Aile, toplumun en küçük kurumunu oluşturmaktadır. Aile hukuku da bu kurumun; kuruluşunu, işleyişini ve sona erişini düzenlemektedir. Aile içerisinde ortaya çıkabilecek negatif durumlar, istenmeyen bir sonuç olan aile birliğinin dağılmasını yani boşanmayı gündeme getirebilir. Boşanma; kanun uyarınca geçerli olarak kurulan bir evliliğin, eşlerden birisinin talep etmesi üzerine ve yine kanunda belirtilen şartlar doğrultusunda mahkeme kararı ile sona ermesidir. Boşanma davası açma, hukuksal olduğu kadar psikolojik olarakta  önem taşıyan bir süreçtir. Bu sebeple, boşanma davası açma ve devamında yürütme kısmı çok titizlikle, üzerinde durulması gereken bir durumdur. Bunun en bariz nedeni ise boşanmanın sadece iki kişi arasındaki bir hukuki ilişkiyi temsil etmesine rağmen etkilerinin birçok kişiye kadar ulaşmasıdır. Boşanma davası süresi, her davada farklı şekillenebilmektedir. En kısa şekilde sonuçlandığı boşanma davası türü de anlaşmalı boşanmadır.
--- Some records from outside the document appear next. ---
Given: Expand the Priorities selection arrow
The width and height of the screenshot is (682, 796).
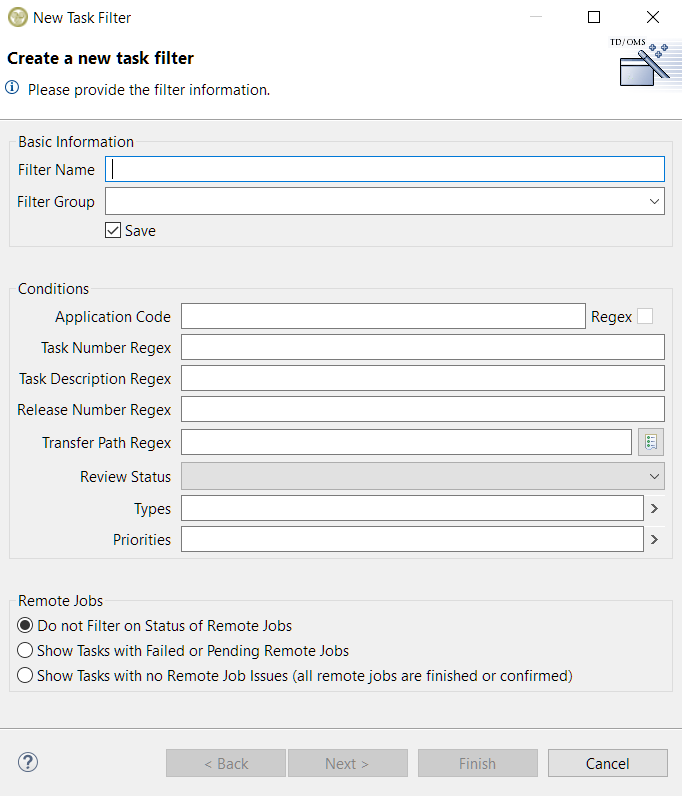Looking at the screenshot, I should coord(654,539).
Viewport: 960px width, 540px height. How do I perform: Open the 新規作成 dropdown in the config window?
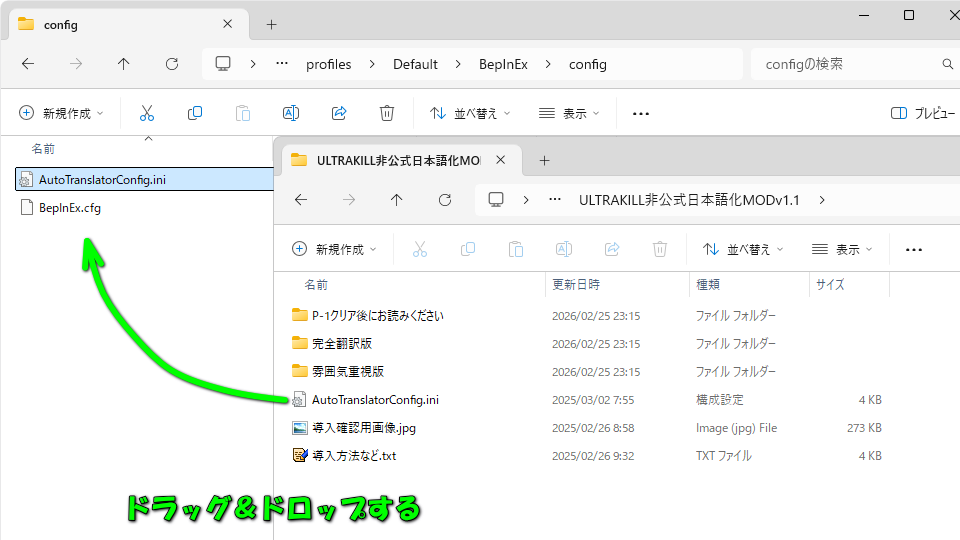click(61, 113)
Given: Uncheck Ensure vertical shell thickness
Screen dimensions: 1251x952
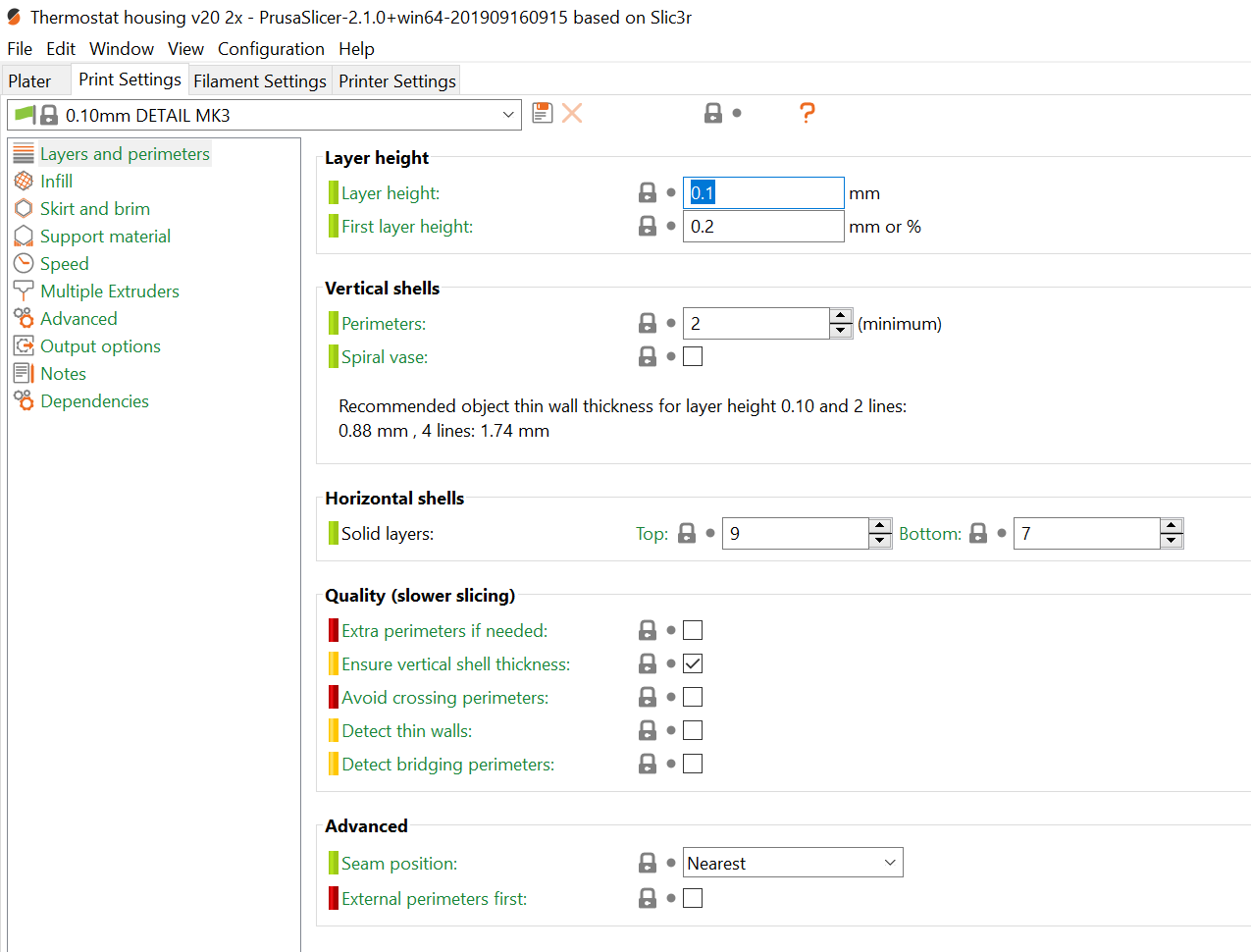Looking at the screenshot, I should click(693, 664).
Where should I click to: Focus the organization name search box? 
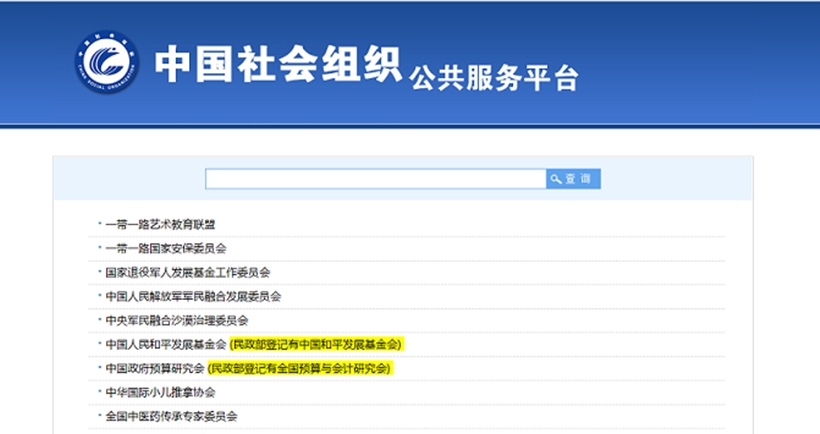pyautogui.click(x=375, y=179)
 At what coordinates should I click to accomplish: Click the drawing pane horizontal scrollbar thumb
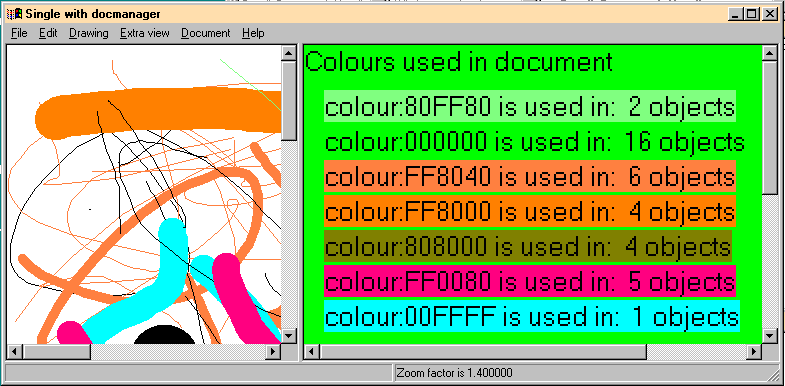[56, 351]
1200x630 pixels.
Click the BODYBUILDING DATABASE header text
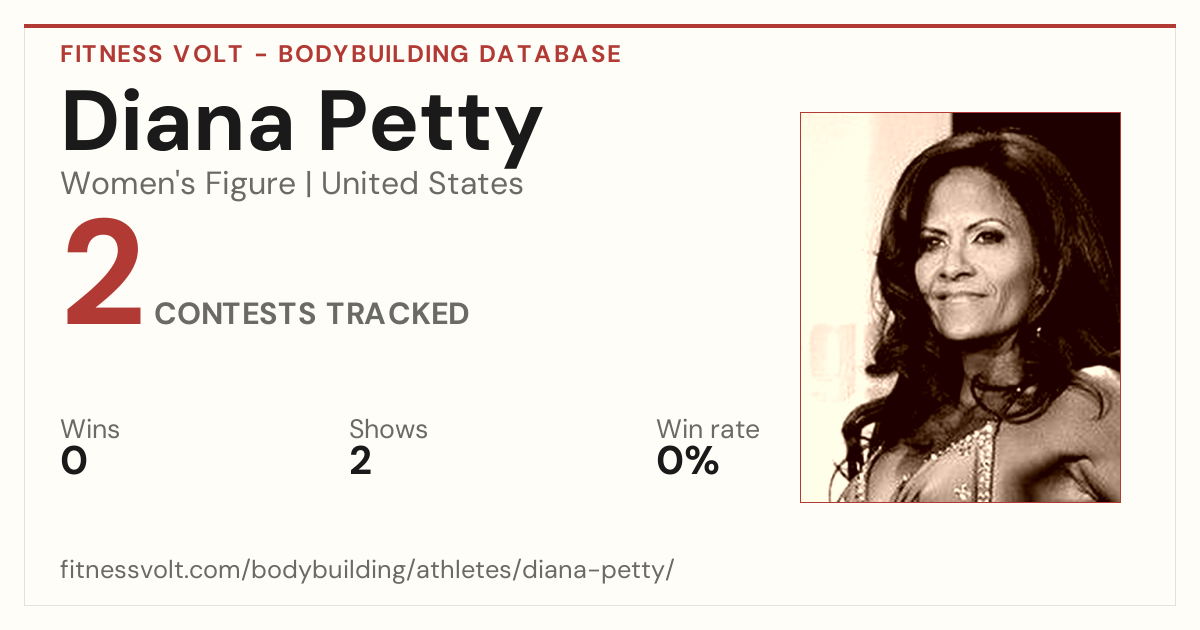(x=450, y=54)
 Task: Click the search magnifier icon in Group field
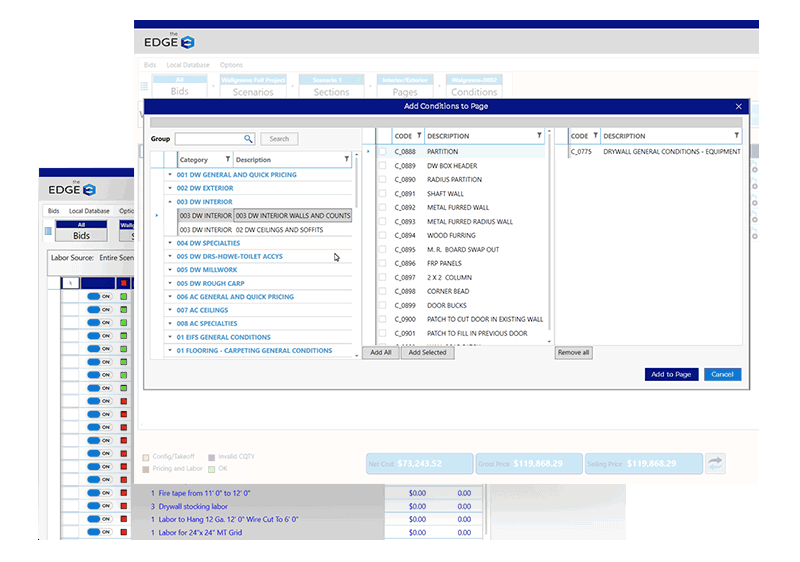[x=248, y=139]
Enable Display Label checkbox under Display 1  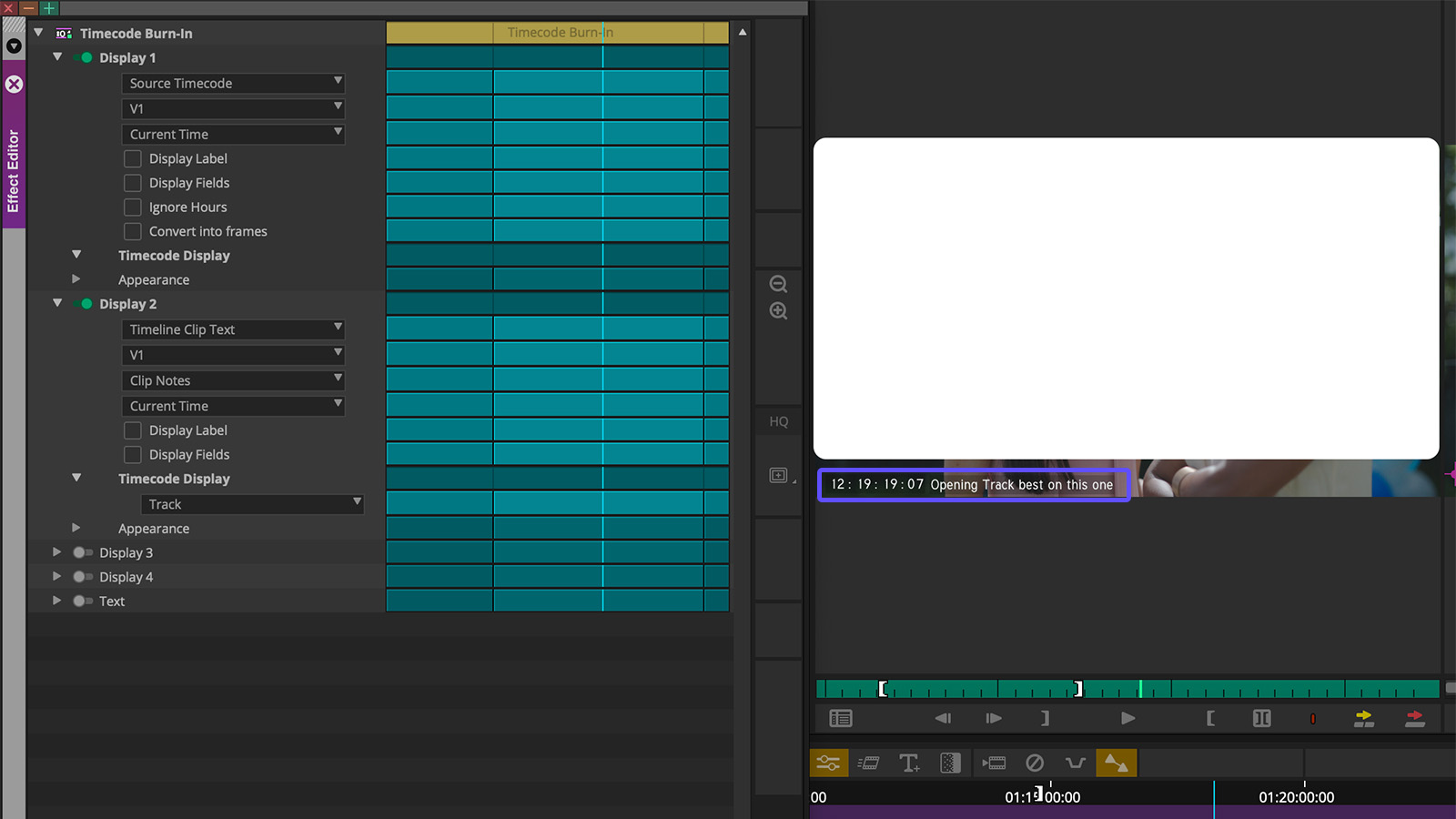[133, 158]
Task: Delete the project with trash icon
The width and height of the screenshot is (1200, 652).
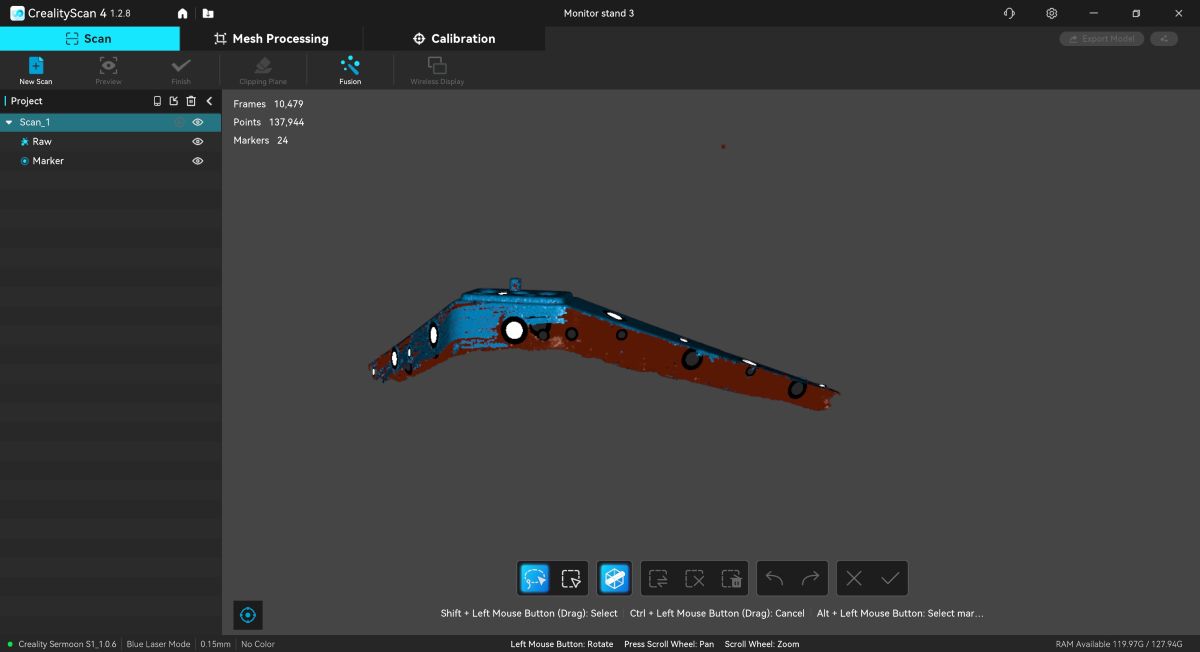Action: coord(191,101)
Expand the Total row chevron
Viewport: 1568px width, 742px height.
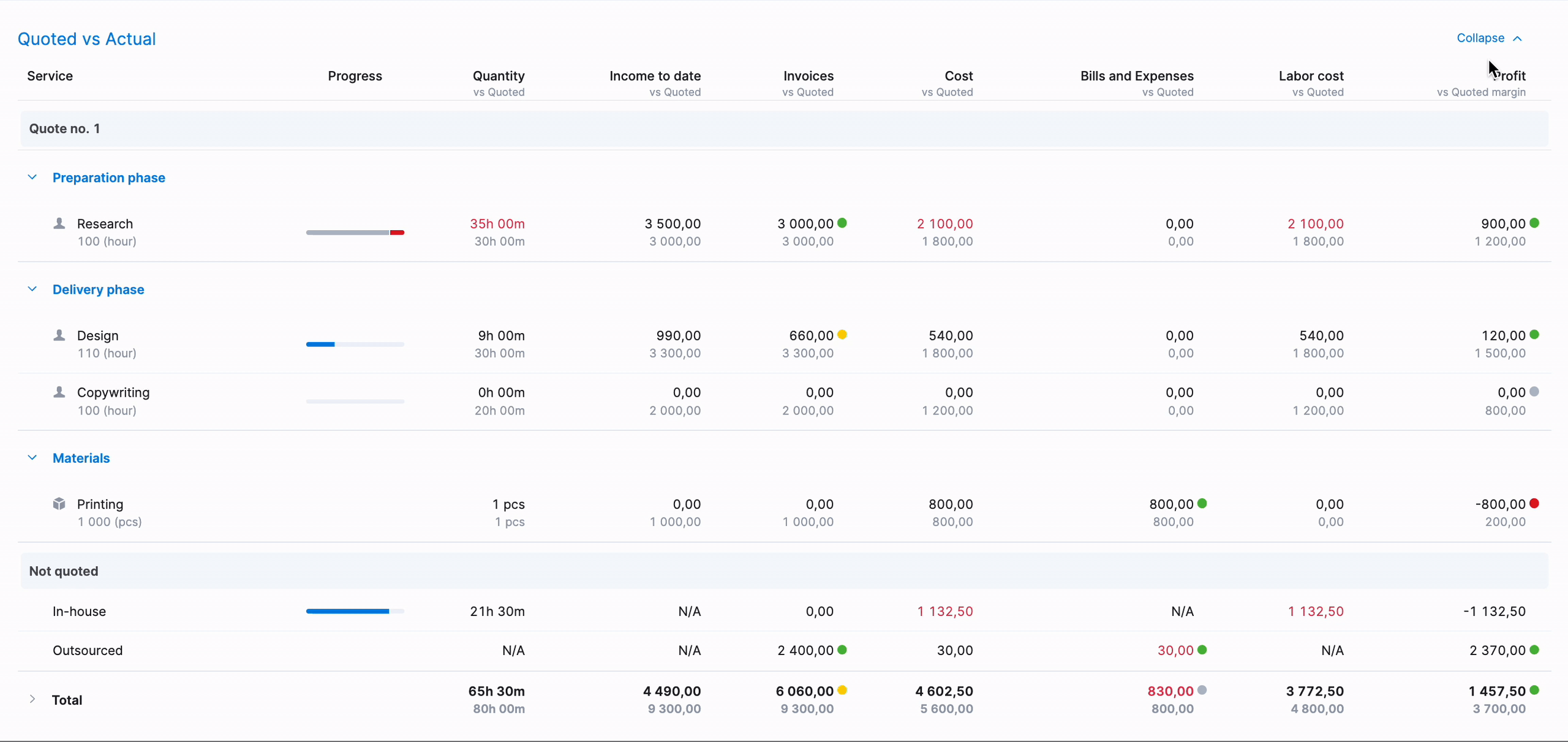point(32,699)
Bu boşanma davası türü harici diğer boşanma davası türleri çekişmeli boşanma olarak tabir edilmektedir. Bu türde, boşanma kararı alan iki taraf boşanmanın konusunu oluşturan; velayet, malların paylaştırılması vd. gibi konularda bir mütabakata varamadıkları için mahkeme tarafından gerçekleştirilen araştırma genişleyecek ve paralelinde dava süresi de uzayacaktır. Boşanma davaları, aile mahkemelerinin görev alanına girmektedir. Ancak her durum ve bölgede aile mahkemesi bulmak mümkün olmayabilir. Böyle durumlarda aile mahkemesinin yerini, asliye hukuk mahkemeleri almaktadır. Aile hukuku kapsamına giren diğer hukuki uyuşmazlıklar da şu şekildedir; Mal varlığı sözleşmelerinde uyuşmazlıklar, Maddi ve manevi tazminat, Nafaka, Velayet, Evlatlıktan doğan uyuşmazlıklar.